▶ Exercise brief
Where the records below show the word "Yeni" in a line, please copy that line.
---*---
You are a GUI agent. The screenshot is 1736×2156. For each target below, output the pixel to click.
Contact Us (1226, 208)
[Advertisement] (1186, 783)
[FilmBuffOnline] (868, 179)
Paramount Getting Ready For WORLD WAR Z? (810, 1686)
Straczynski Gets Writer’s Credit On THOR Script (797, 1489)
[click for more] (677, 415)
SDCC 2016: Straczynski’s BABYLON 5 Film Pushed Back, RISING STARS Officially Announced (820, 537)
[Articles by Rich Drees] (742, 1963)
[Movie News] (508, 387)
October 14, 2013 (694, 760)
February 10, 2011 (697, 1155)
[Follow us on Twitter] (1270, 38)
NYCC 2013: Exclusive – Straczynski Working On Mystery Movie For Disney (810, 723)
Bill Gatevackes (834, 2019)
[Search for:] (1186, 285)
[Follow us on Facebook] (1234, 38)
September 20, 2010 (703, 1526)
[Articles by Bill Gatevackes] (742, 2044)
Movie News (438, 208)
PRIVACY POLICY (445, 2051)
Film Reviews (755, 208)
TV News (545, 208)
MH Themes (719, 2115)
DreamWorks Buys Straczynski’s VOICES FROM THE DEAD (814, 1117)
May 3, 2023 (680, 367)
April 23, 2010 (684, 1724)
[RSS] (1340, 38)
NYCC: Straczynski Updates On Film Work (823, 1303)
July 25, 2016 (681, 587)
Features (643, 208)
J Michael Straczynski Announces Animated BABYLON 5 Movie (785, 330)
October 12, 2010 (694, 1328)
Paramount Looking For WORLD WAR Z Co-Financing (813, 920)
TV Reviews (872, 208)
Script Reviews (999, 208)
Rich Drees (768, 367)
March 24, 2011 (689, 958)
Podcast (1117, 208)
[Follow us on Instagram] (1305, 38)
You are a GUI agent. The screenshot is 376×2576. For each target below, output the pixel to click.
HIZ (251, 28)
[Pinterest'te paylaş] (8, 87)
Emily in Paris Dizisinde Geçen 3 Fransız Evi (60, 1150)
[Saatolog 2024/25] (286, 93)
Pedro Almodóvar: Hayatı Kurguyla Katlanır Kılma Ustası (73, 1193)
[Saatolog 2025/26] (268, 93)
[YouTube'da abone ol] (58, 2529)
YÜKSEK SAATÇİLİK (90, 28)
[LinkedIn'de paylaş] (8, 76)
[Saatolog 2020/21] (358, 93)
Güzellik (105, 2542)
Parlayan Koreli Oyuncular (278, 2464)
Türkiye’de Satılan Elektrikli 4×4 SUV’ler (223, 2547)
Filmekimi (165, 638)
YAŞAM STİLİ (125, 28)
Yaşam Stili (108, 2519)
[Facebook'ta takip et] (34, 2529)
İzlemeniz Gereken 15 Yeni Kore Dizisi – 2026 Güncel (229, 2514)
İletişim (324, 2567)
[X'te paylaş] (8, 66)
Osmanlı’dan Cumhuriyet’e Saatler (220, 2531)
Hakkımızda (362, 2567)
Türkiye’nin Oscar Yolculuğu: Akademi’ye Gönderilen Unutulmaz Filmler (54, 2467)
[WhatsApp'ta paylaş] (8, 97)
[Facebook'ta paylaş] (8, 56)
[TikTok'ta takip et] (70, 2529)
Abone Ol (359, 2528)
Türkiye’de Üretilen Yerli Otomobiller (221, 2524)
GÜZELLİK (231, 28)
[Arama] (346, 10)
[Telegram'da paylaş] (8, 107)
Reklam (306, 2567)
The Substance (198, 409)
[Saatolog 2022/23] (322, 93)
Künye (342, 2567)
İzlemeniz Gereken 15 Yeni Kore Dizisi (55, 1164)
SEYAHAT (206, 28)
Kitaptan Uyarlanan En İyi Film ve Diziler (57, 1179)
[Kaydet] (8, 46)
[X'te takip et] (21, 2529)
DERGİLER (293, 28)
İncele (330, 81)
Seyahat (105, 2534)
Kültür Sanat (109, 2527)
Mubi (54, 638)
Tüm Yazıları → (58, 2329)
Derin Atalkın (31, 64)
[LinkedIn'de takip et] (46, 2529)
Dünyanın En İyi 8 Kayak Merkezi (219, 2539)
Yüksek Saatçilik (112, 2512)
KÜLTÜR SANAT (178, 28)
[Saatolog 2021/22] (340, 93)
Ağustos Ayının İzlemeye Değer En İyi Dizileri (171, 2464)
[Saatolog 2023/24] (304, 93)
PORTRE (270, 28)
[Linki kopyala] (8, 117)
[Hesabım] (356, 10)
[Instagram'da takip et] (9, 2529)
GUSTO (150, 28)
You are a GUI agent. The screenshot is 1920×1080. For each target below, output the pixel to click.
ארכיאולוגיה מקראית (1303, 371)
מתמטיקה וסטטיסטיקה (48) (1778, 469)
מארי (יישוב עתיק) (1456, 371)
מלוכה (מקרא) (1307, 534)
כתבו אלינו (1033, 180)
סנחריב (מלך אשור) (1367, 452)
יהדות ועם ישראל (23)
---*---
▶ Your solution
İzlemeniz Gereken 15 Yeni Kore Dizisi – 2026 Güncel (229, 2514)
İzlemeniz Gereken 15 Yeni Kore Dizisi (55, 1164)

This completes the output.